Keaton came of age as the movies were just getting started. While some of his contemporaries transplanted their stage personas to the screen, Stevens shows us how Keaton jettisoned his over time, literally piece by piece in giving up the props that were part of his vaudeville routines. But he held on to the themes of a man struggling with the failures of the material world. His most famous moments involved gigantic props that could not fit on a stage like the house that literally falls on him in “Steamboat Bill, Jr.” (which lives on today as a popular gif) and the title train in “The General.” “For Keaton, every potential home is a space of danger and transformation; no façade stays standing for long … Not only buildings but cars, trains, boats, whole railway bridges show themselves to be as flimsy as theatrical scenery.” How much this must have resonated with a man whose home was wherever his family was performing, and much the audiences were reassured by laughter in an era when the unprecedented transformation of the mechanical and material world had to be equally exciting and scary. Perhaps Keaton’s imaginative use of the camera and effects stemmed from his life as a performer, looking props like a table and a basketball to dream up ways they could be put to the most entertaining use.
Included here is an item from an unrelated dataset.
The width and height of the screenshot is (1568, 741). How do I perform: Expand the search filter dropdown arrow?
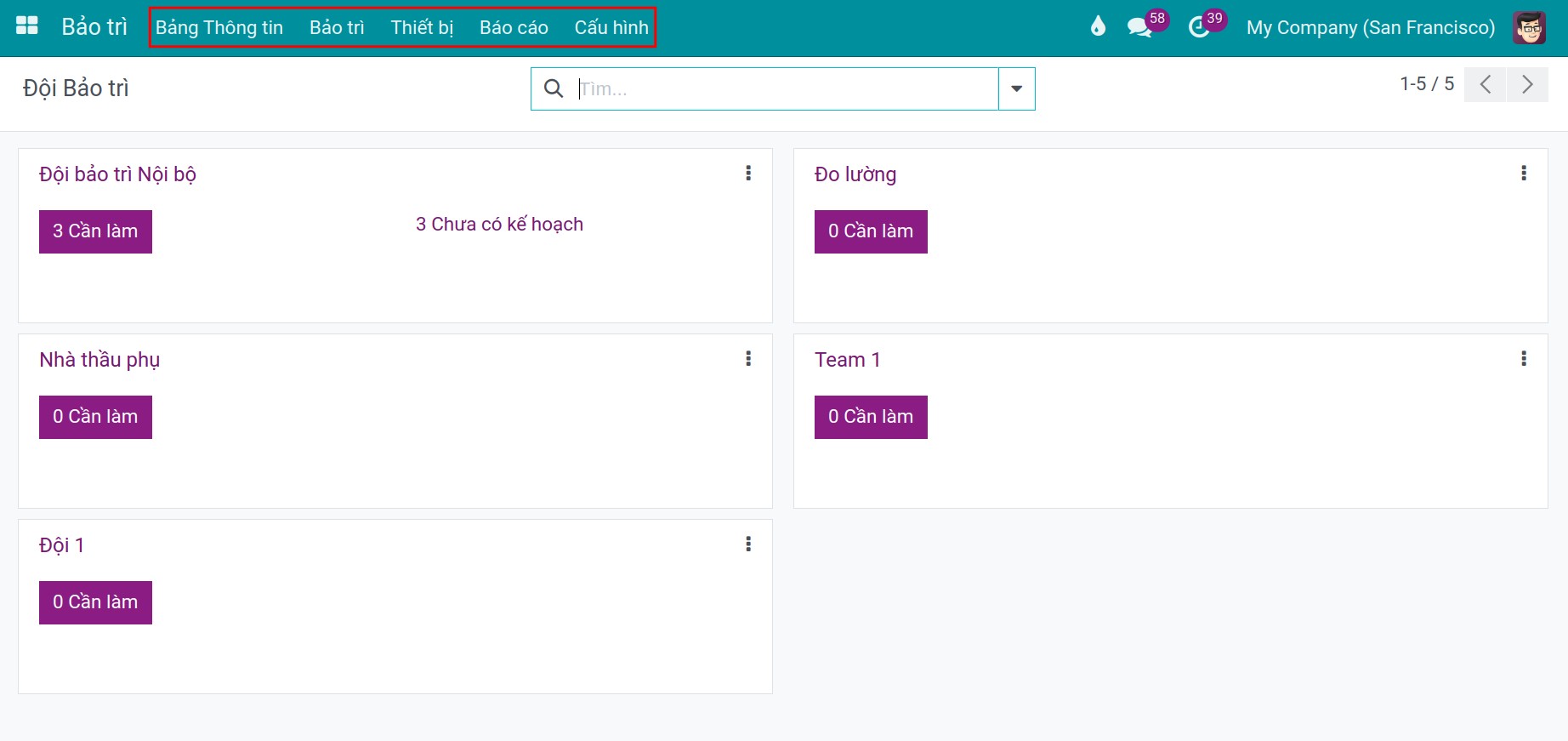pyautogui.click(x=1017, y=88)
Stevens gives us telling details—how a forgotten short film from the Ford Motor Company(!) was the almost-certain inspiration for Keaton’s second-made, first-released film as a director, “Home Made,” and the context—how the careers of Mabel Normand and Roscoe “Fatty” Arbuckle intersected and paralleled Keaton’s. (She also makes it clear that Arbuckle’s cancellation following allegations of rape was never supported by the facts determined at legal proceedings.) Time telescoped before me as I read that Joseph Schenck, who was Keaton’s brother-in-law and producer in the ’20s, was the same man who gave Marilyn Monroe her start in the ’50s.
She touches on issues of race and gender that foreshadowed central cultural, political, and legal conflicts that persist today, with evocative descriptions of major figures like Normand, Bert Williams, and F. Scott Fitzgerald, important here as counterpoint rather than intersection. She describes the shifting power centers in the entertainment industry as artists creating what interested them ceded control to (white male) money people who created what would sell and the ancillary enterprises that grew up around the movies, especially the nascent precursors to today’s extensive coverage of media and celebrity (including this site).